Skip to content

Mastering DiskANN: Practical Lessons from Building Large-Scale Vector Search Systems

By Yichuan Wang, Dec 11, 2025

I've spent a lot of time working with DiskANN, utilizing it extensively in projects like LEANN and DS-serve. It is a powerful system, but like any precision tool, getting the best performance requires some "craftsmanship." After nearly a year of tuning and experiments, here are some insights and recipes for configuring DiskANN perfectly.

1. The Hidden Trap: Distance Metrics Matter!

This bug haunted me for two weeks while developing DS-serve. Our initial QA performance was surprisingly poor (see figure below), and we couldn't figure out why.

L2 Distance Issues

Thanks to a hint from Rulin, Jinjian and I finally identified the culprit: The Build Metric. We had assumed that L2, MIPS (Maximum Inner Product Search), and Cosine distance were interchangeable enough. They are not.

The Root Cause: Training-Inference Mismatch

Many modern models (including Contriver) use contrastive learning with MIPS, not L2. If you build your index using L2 but your model was trained for MIPS, you create a fundamental mismatch. This is a common pitfall (I know many RL folks suffer from similar metric mismatches!).

Recommendation: For unnormalized embeddings, always use MIPS. We encountered this again when deploying LEANN—OpenAI embeddings required specific metric handling. You can see how we handled it in our codebase.

MIPS Performance Correcting the metric instantly fixed the performance gap.

(Sorry Matei for giving you this example twice haha!)

  • Pro Tip: For further reading, a recent VLDB '24 paper explores similar phenomena but offers a different perspective—definitely worth checking out!

2. Finding the Sweet Spot for Search RAM

One of the most common questions is: What is the optimal compression rate for vectors in RAM?

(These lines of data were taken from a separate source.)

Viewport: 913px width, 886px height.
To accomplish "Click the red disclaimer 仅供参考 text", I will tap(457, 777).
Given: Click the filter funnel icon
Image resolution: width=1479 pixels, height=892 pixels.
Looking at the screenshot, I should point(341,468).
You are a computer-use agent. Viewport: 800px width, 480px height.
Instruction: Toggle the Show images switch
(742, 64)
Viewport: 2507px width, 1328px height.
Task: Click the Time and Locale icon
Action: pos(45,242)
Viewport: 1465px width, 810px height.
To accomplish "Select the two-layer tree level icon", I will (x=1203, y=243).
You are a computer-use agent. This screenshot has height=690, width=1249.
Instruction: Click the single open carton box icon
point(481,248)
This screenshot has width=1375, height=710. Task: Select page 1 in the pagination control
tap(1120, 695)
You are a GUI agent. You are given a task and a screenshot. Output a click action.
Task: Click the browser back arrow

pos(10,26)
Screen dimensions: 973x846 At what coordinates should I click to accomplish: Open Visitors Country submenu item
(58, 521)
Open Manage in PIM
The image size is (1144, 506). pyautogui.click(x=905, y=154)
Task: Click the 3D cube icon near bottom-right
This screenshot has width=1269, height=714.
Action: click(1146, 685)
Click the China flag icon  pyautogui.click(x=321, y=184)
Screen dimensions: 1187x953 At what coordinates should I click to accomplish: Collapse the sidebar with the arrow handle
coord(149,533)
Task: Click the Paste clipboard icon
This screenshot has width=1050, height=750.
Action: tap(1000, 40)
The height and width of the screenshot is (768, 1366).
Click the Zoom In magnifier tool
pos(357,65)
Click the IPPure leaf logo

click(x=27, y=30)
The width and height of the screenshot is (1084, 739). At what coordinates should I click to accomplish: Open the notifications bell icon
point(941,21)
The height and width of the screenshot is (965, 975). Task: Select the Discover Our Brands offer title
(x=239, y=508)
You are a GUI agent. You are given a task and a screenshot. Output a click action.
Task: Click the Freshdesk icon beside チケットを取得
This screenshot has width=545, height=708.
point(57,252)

After extensive testing, I've found that for text data, compressing vectors by 20-30x is the sweet spot for balancing RAM cost against the accuracy/latency trade-off.

Why is this the case? Typically, applying Product Quantization (PQ) aggressively makes it hard to maintain high accuracy. However, DiskANN's implicit re-ranking mechanism changes the game. It allows us to achieve significantly better accuracy by loading exact embeddings from disk to RAM during the final verification step.

As shown in the figure below (where the original vector size is 180GB):

  • Blue/Red lines (PQ only): Accuracy drops significantly if we compress even less than 10x.
  • Purple/Green lines (DiskANN): We can maintain SOTA accuracy even with 20x compression. However, pushing to 40x starts to hurt accuracy.

In DS-serve, where we handle 4.4T raw vectors, allocating roughly 200GB of RAM (approx. 20x compression) proved to be the optimal choice.

DiskANN Configuration Figure: Recall (x-axis) vs Downstream Accuracy (y-axis). Higher and to the right is better.

Validation from the Community

These findings align with recent research from my friend Peiqi Yin's paper. For Wiki-like data (Fig. a), 20-40x compression consistently emerges as the efficiency frontier. * Under-compression: Wastes RAM and requires more computation in memory. * Over-compression: Hurts accuracy significantly, requiring more search steps to compensate, which ultimately kills QPS.

Interesting Insight: For cross-modal encoders like CLIP (e.g., text-to-image), the optimal compression rate tends to be lower!

Peiqi Paper Findings

3. The Reality of Index Building

Building the index for DS-serve took nearly a week on a 1TB RAM machine.

  • The Good News: DiskANN supports building on arbitrary RAM sizes by partitioning data and merging subgraphs.
  • The Gotcha: In the actual implementation, the build process often consumes 2x the RAM specified in the --build-mem flag. If you are planning a build, make sure to provision extra memory!
    • Pro Tip: There is a high chance of OOM (Out of Memory) errors during the Vamana graph construction. To avoid an immediate crash if you hit the RAM limit, ensure you have configured sufficient swap memory. It might be slower, but it prevents the build from failing entirely.

4. What's Beyond?

There is still plenty of room for innovation in this space:

  1. Zero RAM Overhead? AiSAQ proposes saving PQ codes on disk to eliminate RAM overhead. The challenge is throughput: if the PQ size + exact embedding + adjacency graph exceeds 4KB (typical page size), IOPS becomes the bottleneck, potentially dropping throughput by 50%.
  2. Checkpointing: Building indices on terabytes of data takes days. We failed internally many times during the week-long build for DS-serve. Implementing checkpointing for partial graphs (similar to model training checkpoints) would allow us to use spot instances and recover from failures.
  3. Distributed DiskANN: As mentioned, DiskANN is still bounded by the machine's RAM (allowing roughly 40x the RAM size in storage). To scale further, we need distributed solutions. I'm glad to see new work exploring this direction!